(Records from a data source)
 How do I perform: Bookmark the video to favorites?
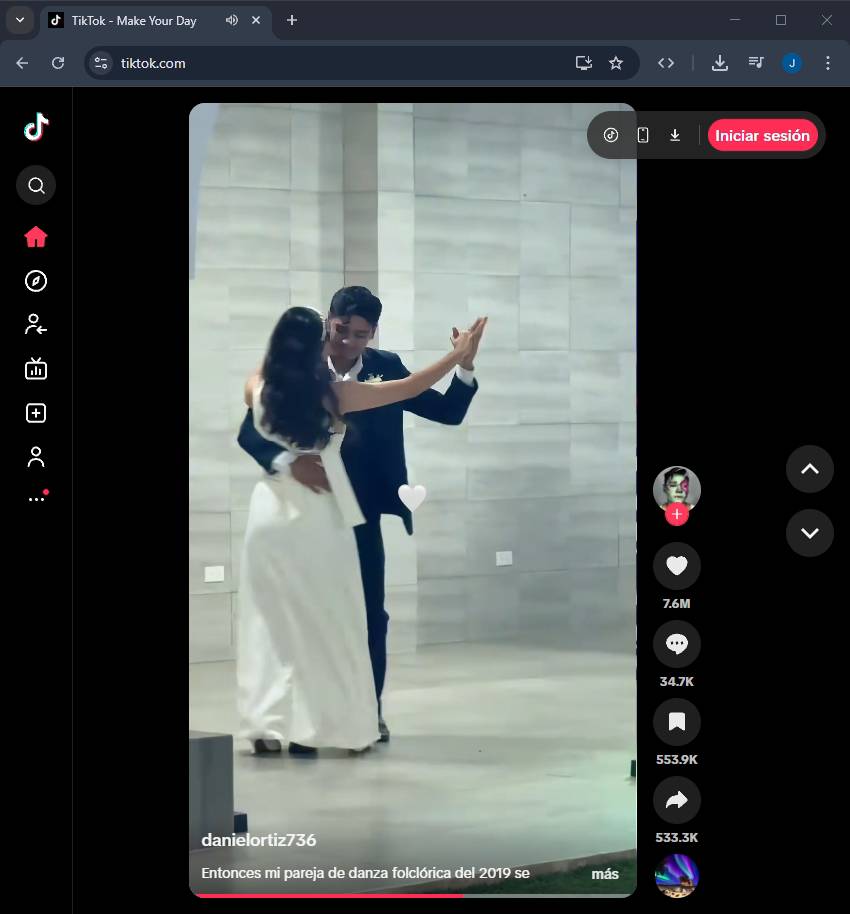point(676,722)
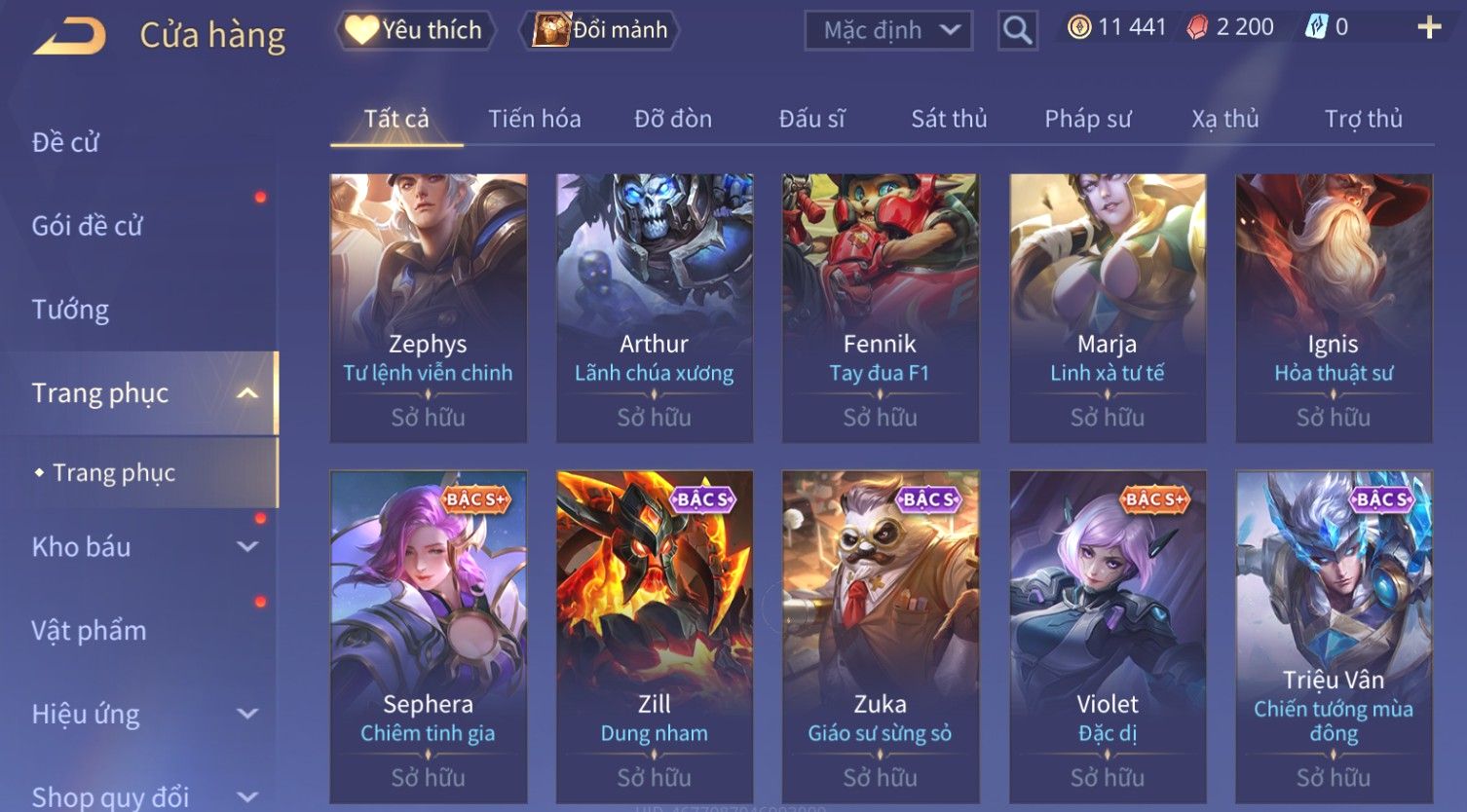Click the plus icon to add currency
Screen dimensions: 1467x812
point(1428,27)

REQUIREMENT:
Produce an exact copy of each line of data, skipping embedded images.

RESULT OF THE EXERCISE:
 How do I perform: Bookmark the video to favorites?
point(676,722)
Click the plus icon to add currency
Screen dimensions: 1467x812
point(1428,27)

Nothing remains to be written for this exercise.